EXERCISE SET:
1. Answer these from the Zoom article below:
(a) According to the New York Times, how many people downloaded Zoom on Sunday?
(b) What limit did Zoom drop for free calls in China?
(c) According to Zoom's website, how many people can be on one video call?
2. Retype the part of the Zoom article below, starting with "Read Next: Zoom Ditches" and going on through "become a meme.".

Videoconferencing solutions and apps help organizations save time and money by organizing large meetings with a few clicks.

Now, with large parts of the world shut down due to COVID-19, these same apps are becoming a useful tool for a variety of sectors, even social networking.

Schools, churches and even groups of friends are taking to Zoom and others to catch up on lost instruction time, hear the latest sermon or just hang out with your family and friends.

Once this is over and life returns to normal, AV integrators should look into other markets where their videoconferencing solutions can be useful outside of the enterprise.

I’m in Massachusetts, and the state is just shy of being in a complete lockdown. That means I haven’t seen my friends in a while, so last night we organized a Zoom call and had a few beers together, messed around with virtual backgrounds and took very opportunistic screen shots of silly faces.

Use for work and school was to be expected, because that’s essentially what these platforms were made for. But I never thought of Zoom as a social networking tool.

Since the novel coronavirus began closing schools and offices, Zoom’s usage had skyrocketed. On Sunday, nearly 600,000 people have downloaded the app, the New York Times reports.

Read Next: Zoom Ditches Limit on Free Videoconferencing for K-12 Schools in U.S., Other Countries

Now, Zoom is being turned into a virtual gathering place or parties, blind dates and concerts, the Times reports:

Zoom has been preparing for this moment since the new coronavirus began spreading in China in January. Even then it was easy to see that Zoom’s primary customer base — videoconferencing desk workers — would become more reliant on its services while quarantined at home. So the company began closely monitoring its capacity and started hosting free training sessions. In China, Zoom dropped its 40-minute limit for free calls.

But no amount of planning could have anticipated the company’s emergence as a cultural phenomenon used to host parties, concertschurch services and art shows. Zoom could not have prepared to become a meme.

A Facebook group for young people trapped at home called Zoom Memes for Self Quaranteens, founded less than a week ago, has already grown to more than 150,000 members.

College students across the country are going on Zoom blind dates. Parents of sixth-graders at Rosenbaum Yeshiva Of North Jersey organized a Zoom “recess” for their children. Ethel’s Club, a wellness platform, is conducting Zoom tarot card readings, breath work and cannabis hangouts.

One of the reasons for Zoom’s newfound popularity among non-enterprise users is Zoom makes it easy to talk to multiple people at once. According to Zoom’s website, up to 100 people can be on a video call at once.

On social platforms, users are posting about discovering previously unknown features on Zoom, like virtual backgrounds and filters like Touch Up My Appearance.

Finally, the rest of the world is catching on to how useful videoconferencing products other than FaceTime can be.

GIVEN INFORMATION:
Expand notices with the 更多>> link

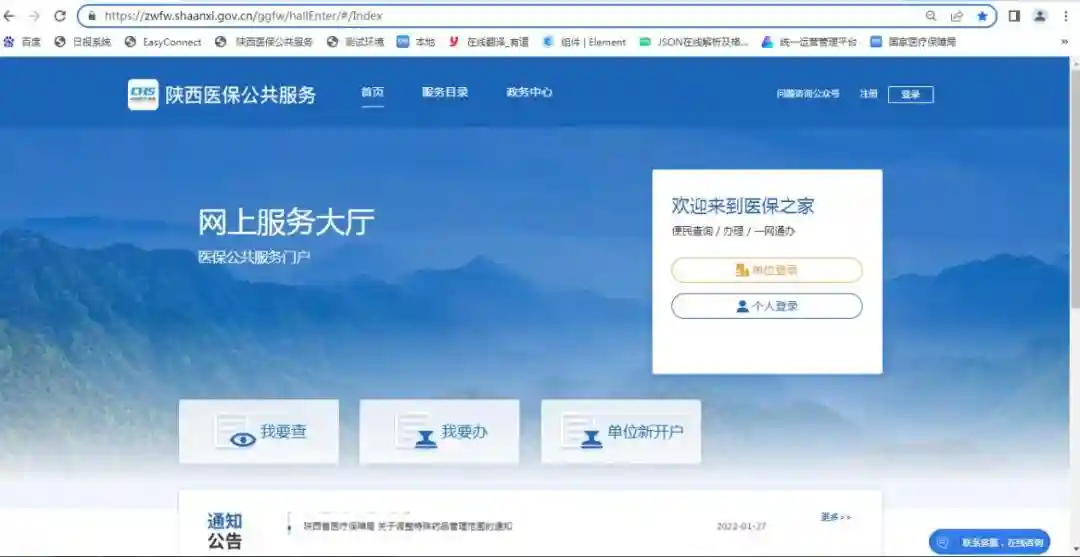click(x=835, y=517)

SOLUTIONS TO THE EXERCISE:
1.
(a) Nearly 600,000 people.
(b) Its 40-minute limit.
(c) Up to 100 people.

2.
Read Next: Zoom Ditches Limit on Free Videoconferencing for K-12 Schools in U.S., Other Countries

Now, Zoom is being turned into a virtual gathering place or parties, blind dates and concerts, the Times reports:

Zoom has been preparing for this moment since the new coronavirus began spreading in China in January. Even then it was easy to see that Zoom’s primary customer base — videoconferencing desk workers — would become more reliant on its services while quarantined at home. So the company began closely monitoring its capacity and started hosting free training sessions. In China, Zoom dropped its 40-minute limit for free calls.

But no amount of planning could have anticipated the company’s emergence as a cultural phenomenon used to host parties, concertschurch services and art shows. Zoom could not have prepared to become a meme.